本文抜粋 →
____________________

決算が近づくと、各社、今期の業績予想を行い、
決算対策の検討を行います。
「わが社ではもう節税策として打つ手がありません。
このままいくと、3億円近く税金を払わないといけなくなります。
オペリーティングリースなんて、どう思いますか?」
こう話したのは、赤坂商店(仮)の赤坂太郎社長(仮名)です。
業績好調は結構なことですが、赤坂社長は、浮かない表情をしています。
赤坂商店は、卸売業と小売業を、関西一円で展開しています。
財務、税務に強い赤坂社長からすると、
打てる手は、一通り実施してきたという自負がありました。
赤坂社長から、オペレーティングリースについて聞かれましたが、
「オペレーティングリースは、時期尚早。」と答えました。
オペリーティングリースというのは、飛行機、船舶、コンテナ、トラックを
「ファンド(基金のような組織)」への出資という形で購入することです。
このファンド(基金)というのは、飛行機、船舶、コンテナ、トラックを購入して、
リースするために特別につくられる会社のことをいいます。
ファンド(基金)の種類にもよりますが、最低出資額が3000万円から、
それ以上は、1口1000万円単位で、上積みできます。
5000万円でも1億円でも5億円でも、出資可能です。
出資した金額は、初年度に60%~90%ほどの割合で損金に算入できます。
(モノにもよりますが、100%損金にできる商品もあります。)
このファンド(基金)は、航空会社や船会社か毎期リース料を受け取りますが、
一方で、機体や船そのものは、定率法で初年度から、減価償却費をドンっと
大きく計上します。よって、当初の決算は、大きな赤字になります。
これがファンド(基金)の決算になるわけですが、
投資者(=私たち)は、この決算の状況(つまり、大きな赤字)を、
投資金額に反映させることができます。
この仕組みは割愛しますが、特別にそのような制度になっているのです。
投資した初年度は、大赤字が発生することとなるため、
出資する側も、赤字となり、結果、損金として計上できる、というわけです。

____________________

設定課題 →
A – オペレーティングリースの文章から、「オペリーティングリースというのは、飛行機、船舶、コンテナ、トラックを」から「5000万円でも1億円でも5億円でも、出資可能です。」までを、末尾の語句も含めて一字一句たがえずに書き写してください。
B – オペレーティングリースの文章を、最後の文の次から引き継いで書き進めてください。
この後に続く行は、オペレーティングリースの文章とは別の資料です。

資料 →

____________________

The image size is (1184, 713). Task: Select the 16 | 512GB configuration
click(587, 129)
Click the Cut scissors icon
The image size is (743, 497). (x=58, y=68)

____________________

想定解答 →
A –
オペリーティングリースというのは、飛行機、船舶、コンテナ、トラックを
「ファンド(基金のような組織)」への出資という形で購入することです。
このファンド(基金)というのは、飛行機、船舶、コンテナ、トラックを購入して、
リースするために特別につくられる会社のことをいいます。
ファンド(基金)の種類にもよりますが、最低出資額が3000万円から、
それ以上は、1口1000万円単位で、上積みできます。
5000万円でも1億円でも5億円でも、出資可能です。

B –
ただし、一定期間が経過したあとは、投資したお金はまとまって戻ってきます。
よって、その出口の対策も考えておく必要があります。
(退職金などのような大きな損失とぶつけることが一番です)
このオペリーティングリースで考えられるリスクは、大きく2つです。
①借主の経営破綻
コロナ時のLCC(格安航空会社)がそうですが、
飛行機なら、機体を借りている航空会社(エアライン)が
経営破綻すると、ファンド(基金)には、リース料が入ってきません。
ファンド(基金)に入る収入がなくなるわけですから、
出資者である私たちへの分配金もなくなります。
下手すれば、元本丸ごと、回収不能、これも実際にありえます。
②為替リスク
現実的にこのリスクが一番、身近なものといえます。
オペリーティングリースへの出資は、比較的中期(8年程度)のものが多く、
かつ、為替リスクを伴うものが多いです。
簡単にいえば、満期時(例えば、8年後)に、為替が円高にふれれば、
戻ってくる元本が目減りします。
商品にもよりますが、例えば、出資時点1ドル150円
→満期時1ドル130円になると、戻ってくる元本(円)20%程度減ります。
逆に1ドル150円から円安になれば、戻ってくる元本は、120%程になります。
ただし、いずれも円に転換しなければ、実質的に為替リスクはありません。
さて、話を戻すと、私は、赤坂商店(仮)の財務体質、資金繰り、
設備の状況等から、この節税策は時期尚早だと判断しました。
オペレーティングリースを検討してもよいのは、
自己資本比率が70%程度、キャッシュが潤沢にあり、
あらゆる税務対策を実施して、他にもうやることがない、という会社だと思っています。
赤坂商店の自己資本比率は、50%程度と決して低くありませんが、
キャッシュが潤沢にある状況ではありません。
また、設備は、全体的に老朽化しており、改修、修繕が必要な個所もあるはず、なのです。
「赤坂社長、設備投資など、本当にもうやることはないのですか?」
「はい、もうやることは、ないですね。
現場からも、~してほしい、という意見はあがってきていません。」
本当かな?ということで、近隣の支店長に話を聞いてみました。
「支店長、いま何か、困っていることはないですか?
設備が古いとか、補修、修繕してほしいとか、会社からも言われていませんか?」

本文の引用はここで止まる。